Pocket Notebook Stand notebook stand review: Pocket Notebook Stand notebook stand

The Good Small shape doesn't take up much room in your bag; lightweight; lifts laptop to comfortable typing angle; may provide cooling effects.

The Bad Telescoping rods feel flimsy.

The Bottom Line You can't get much simpler than the Pocket Notebook Stand, which makes it a little more comfortable to use your laptop on a café table or airplane tray.

Visit for details.

6.5 Overall
  • Design 7
  • Features 6

Unlike other laptop stands, the Pocket Notebook Stand is designed for use away from your desk. The 3.8-ounce piece of plastic doesn't take up much room in your laptop bag, yet the simple device provides just the lift you need to make computing away from home--be it at the café, the library, or on an airplane--a bit more comfortable.

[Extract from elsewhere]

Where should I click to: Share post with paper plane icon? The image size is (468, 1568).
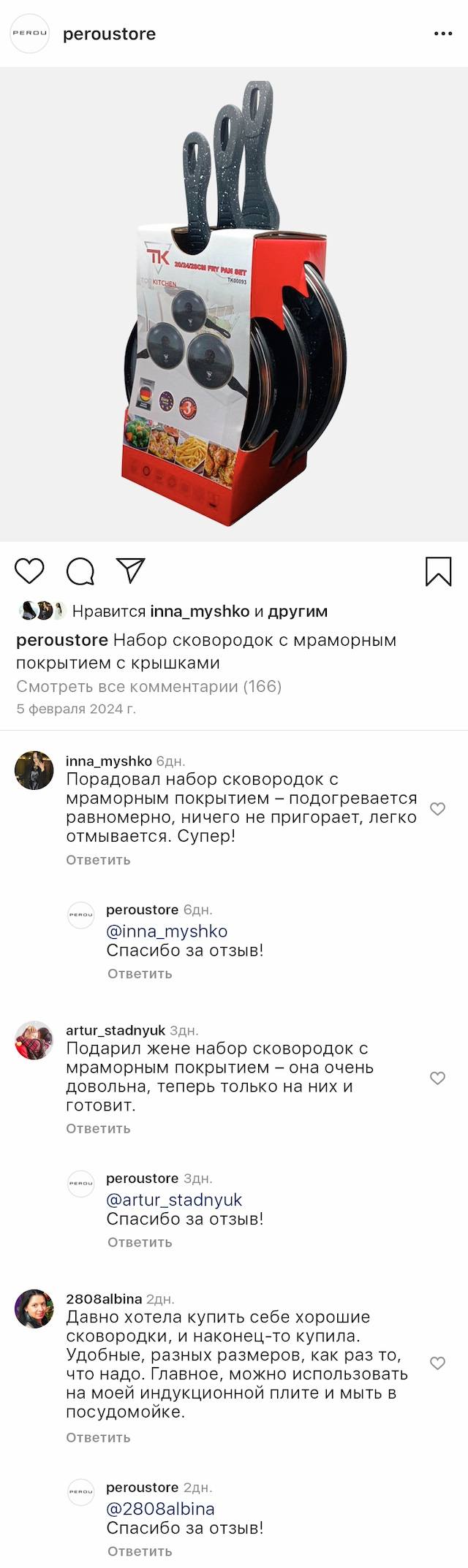click(131, 571)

In its compressed form, the Pocket Notebook Stand is a single brick that measures 4 inches wide, 2.5 inches deep, and 1.3 inches at its thickest point--a little bigger than a travel mouse. Pulling on either end of the stand reveals that it's actually three separate pieces connected by telescoping rods. The extended stand measures 9.3 inches wide and provides a solid base for any laptop up to 15.4 inches in size.

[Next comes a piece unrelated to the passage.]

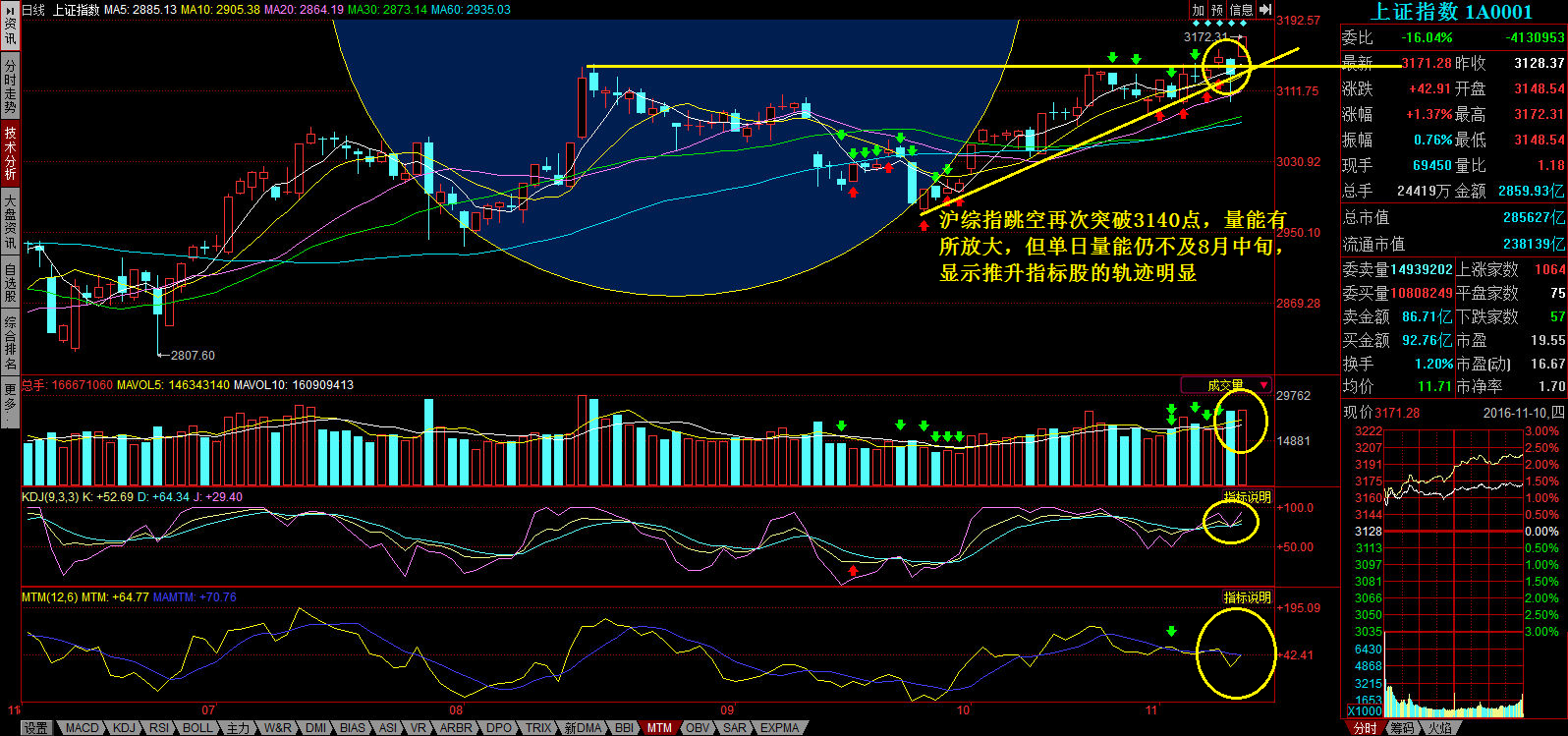
Task: Open the 资讯 sidebar item
Action: [10, 27]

Propping the back edge of your laptop on top of the Pocket Notebook Stand lifts your display a touch higher and holds your keyboard at a 27-degree angle for more comfortable typing. At first glance that angle seems too high, but as soon as we started typing we realized it was far more comfortable than typing on a laptop keyboard that's flat on a table. Lifting the laptop also allows air to circulate beneath the system and may provide some cooling effects.

We appreciate the nonslip rubber ridges on the stand's surface and the rubber feet at its base, which hold laptops remarkably stable. In a nice touch, the Pocket Notebook Stand comes packaged with a microfiber carrying pouch that doubles as a screen wipe.

Our only complaint: The telescoping rods that hold the three pieces of the stand together--similar to the metal antenna you'd find on a handheld radio--flex considerably and seem prone to bending or breaking. But we hardly expect a lifetime commitment from a product that costs just $17, and we think people who frequently use their laptops in nondesk environments will be willing to overlook this flaw in exchange for the comfortable typing angle the stand provides.